Bir başka hususu da burada belirtmek lazım. Ben de şahsen Anayasa’daki vatandaşlıkla ilgili bu ifadenin darbeci, vesayetçi anlayışın ürünü olduğu kanaatindeyim. Hakikaten, tekrar ifade ediyorum, baktığımızda metinlerde de bunu görüyoruz burada. 61 Anayasası’yla beraber gelmiştir bu ifade, 82 Anayasası’nda korunmuştur, başlıkta bir vurgu daha yapılmıştır. 61’debiliyorsunuz başlık “Vatandaşlık”tır, 82’de “Türk Vatandaşlığı” diye yapılmıştır. Sanıyorum, teyit edemedim, bakılabilir, bu Danışma Meclisinde geçen şeklinde de yok, burada Millî Güvenlik Kurulunda başlık “Türk Vatandaşlığı” şekline çevrilmiştir. Emin değilim, onu bir daha belirtiyorum. Bakmak, teyit etmek lazım bu bilgiyi. Fakat Danışma Meclisindeki tartışmalara bakıyoruz, şimdi, orada mesela bir eski general -İhsan Özgen mi, Özken mi, tam emin değilim- az önce okudum, diyor ki mesela orada, değişiklik önergesi vermiş, en azından şunu diyor: “’Türk’tür’ yerine ‘Türk vatandaşıdır’ diyelim.“ diyor. “Bu topraklarda, bu ülkede yaşayan her Türk vatandaştır ama her vatandaş Türk değildir.” diyor. “Onun için burada ‘Türk vatandaşıdır’ diyelim.” diyor. Önerge üzerinde bir konuşması da var burada. Tartışma da var, üzerinde konuşulmuş, oylanmış, önerge reddedilmiş o zaman. Yani burada, bizim, bakıyoruz, cumhuriyetin kuruluşunda bu madde yok, 24 Anayasası’nda bu şekliyle bu madde yok. Bu 27 Mayıs 1960 darbesinden sonra gelmiştir, 82’de de bunu teyit etmiştir.
Bir şeyi daha ifade edeyim, üzerinde uzun konuşulabilecek bir konu belki.
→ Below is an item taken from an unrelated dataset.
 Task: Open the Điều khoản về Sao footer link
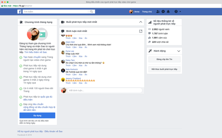(x=54, y=131)
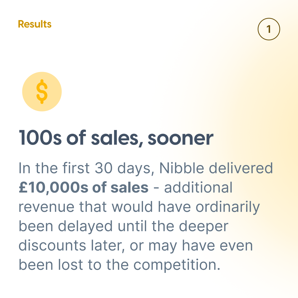Select the bold '£10,000s of sales' text
The height and width of the screenshot is (298, 298).
[84, 187]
Benim tezim şu: Bütün darbeler, böyle, tabii, ufak tefek kabile devletleri için demiyorum ama stabil devletler için bütün askerî darbeler bir uluslararası müdahaledir benim kanaatime göre, özellikle 27 Mayıs darbesinin Türkiye’ye bir uluslararası müdahale olduğu kanaatindeyim.
Yine, bir şey daha söyleyeyim. Bakın, birçok hukuki düzenlemeler, anayasal düzen bağlamında İkinci Dünya Savaşı’nda dünya bir değişiklik yaşanıyor. İkinci Dünya Savaşı’nın galipleri mağluplara bir hukuk düzeni, anayasal düzen dayatıyor. Almanya’nın, İtalya’nın, Japonya’nın anayasalarını galipler yazmıştır, hatta Japonya’nınkini çok daha açık bir şekilde MacArthur başkanlığında bir heyet hazırlamıştır. Ben 27 Mayıs darbesiyle beraber Türkiye’nin İkinci Dünya Savaşı’nın mağlupları statüsüne geçtiği kanaatindeyim, geçirildiği kanaatindeyim.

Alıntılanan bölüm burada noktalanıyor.